Populism is here to stay, it was agreed at an event hosted by the Nelson Mandela Foundation on 11 November.
“Populism highlights an inflection point in a country,” said Desné Masie, researcher at the University of the Witwatersrand’s School of Governance. “South Africa will have to live with a little bit of populism ... or it won’t have democracy.”
Populism is the belief that ordinary people should control government instead of a small group of political insiders.
Masie was speaking at one of the European Union’s Inspiring Thinkers debate series events, hosted at the Nelson Mandela Centre of Memory on November 7. The Foundation co-hosted the event with the Delegation of the European Union to South Africa.
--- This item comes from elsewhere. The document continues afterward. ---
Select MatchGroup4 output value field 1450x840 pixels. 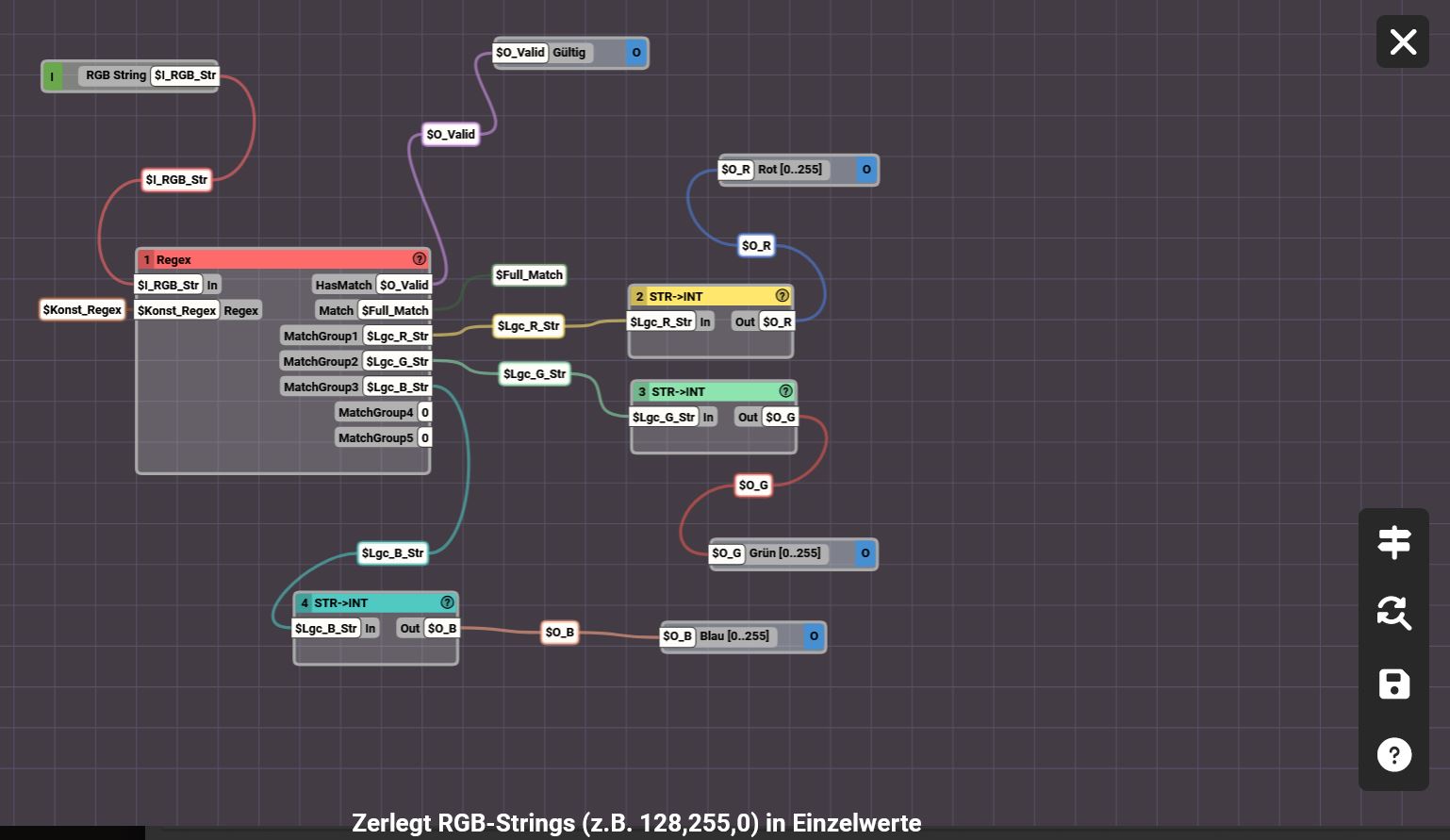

Masie’s School of Governance colleague, Vishwas Satgar, agreed that populism is an essential dimension of politics. “The EFF (Economic Freedom Fighters) do not have the makings of a popular democratic movement, but they do vocalise faultlines (in South Africa),” he said.
There are six big risks to this form of ideology, said Stefan Lehne, a visiting scholar at foreign policy analyst Carnegie Europe.
The risks listed by Lehne are: an “us versus them” attitude; a decline in appetite for rational debate; charismatic leaders and personality cults; a rejection of the workings of democracy; hostility to global bodies and laws; and a lack of interest in 21st-century challenges such as climate change and migration
William Gumede, executive chairperson of advocacy organisation Democracy Works, said the rise of African populism since the end of World War II has failed to deliver the promises it had made on economic growth, jobs and development. Most of this populism has been leftist, although there has been, in later years, an increase in right-wing populism, he said.
In the question and answer session after the opening panel discussion, activist Jay Naidoo said establishment politics will continue to “miss the moment” if it fails to realise ordinary people “don’t care a damn” about high-end economics. Instead, they want practical progress in areas such as housing and access to services such as water. Satgar pointed out that it was revolution, not liberalism, that had developed human rights.
Liberalism’s big mistake, said Satgar, is believing that its tenets are a logical consequence of human political development. Populism, by itself, is merely a political shortcut, and its recent rise is an indication that “we need to go back to grassroots and build up from there”.
The challenge, said Gumede, is how to turn populism into “a democratic project”.